[[ Supplied records open ]]
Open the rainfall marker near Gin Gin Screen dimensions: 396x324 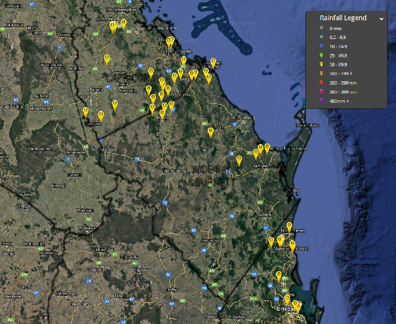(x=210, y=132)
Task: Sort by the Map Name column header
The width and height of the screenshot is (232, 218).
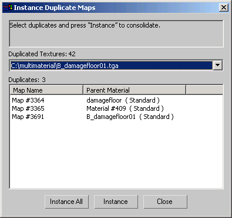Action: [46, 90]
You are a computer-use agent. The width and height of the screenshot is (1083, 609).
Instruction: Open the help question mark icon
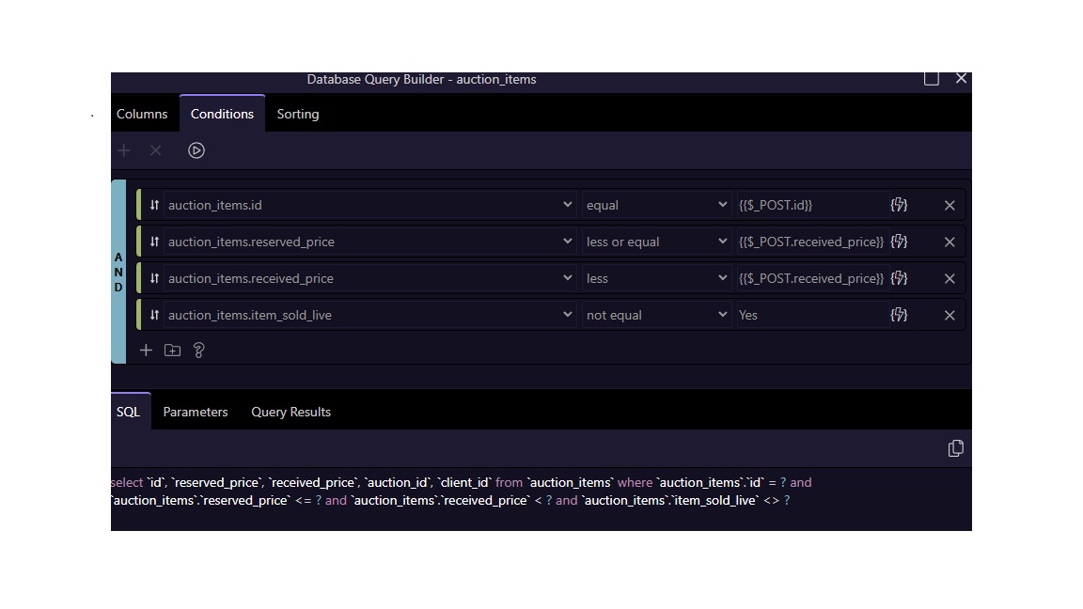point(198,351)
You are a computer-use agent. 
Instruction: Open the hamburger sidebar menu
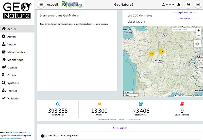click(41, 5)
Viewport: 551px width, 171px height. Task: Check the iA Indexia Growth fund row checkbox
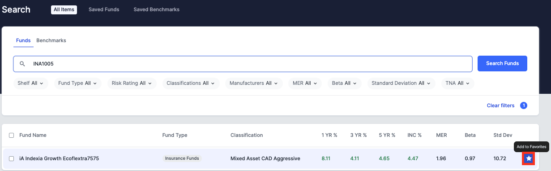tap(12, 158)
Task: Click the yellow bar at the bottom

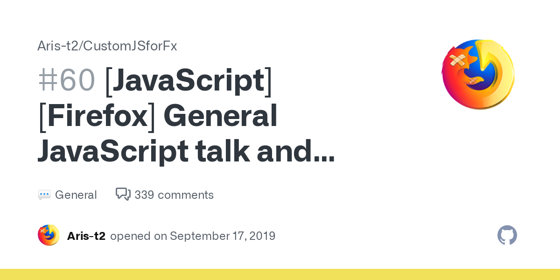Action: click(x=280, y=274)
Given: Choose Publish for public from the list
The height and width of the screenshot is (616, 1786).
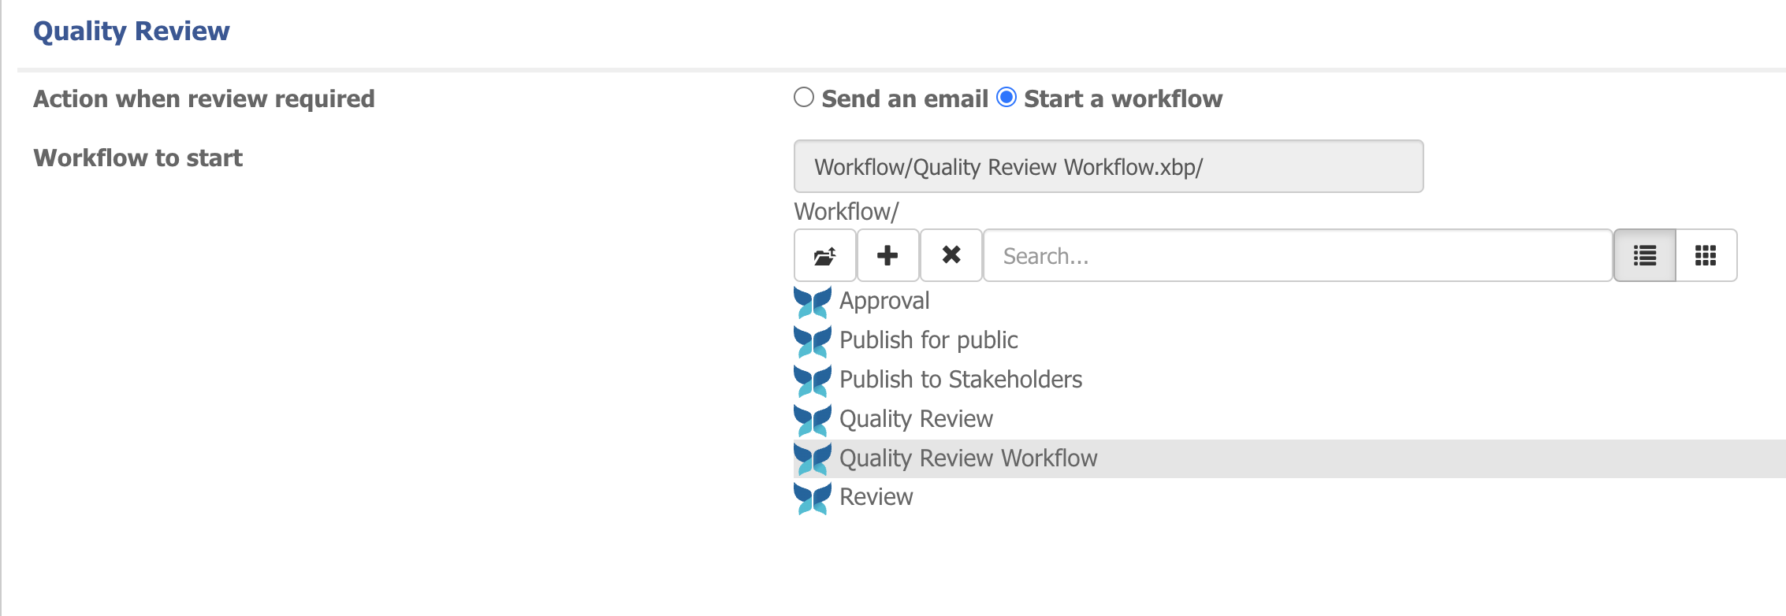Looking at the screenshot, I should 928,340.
[[ Supplied records closed ]]
**Task objective**
Could the lines from the one with "Instruction: Open the help question mark icon" through the last line of the material above be written out exactly, both included, with pictures left out?

**Exercise answer**
Instruction: Open the help question mark icon
point(198,351)
You are a computer-use agent. 
Instruction: Open the hamburger sidebar menu
click(41, 5)
Viewport: 551px width, 171px height. Task: Check the iA Indexia Growth fund row checkbox
tap(12, 158)
Task: Click the yellow bar at the bottom

Action: click(x=280, y=274)
Given: Choose Publish for public from the list
The height and width of the screenshot is (616, 1786).
Looking at the screenshot, I should 928,340.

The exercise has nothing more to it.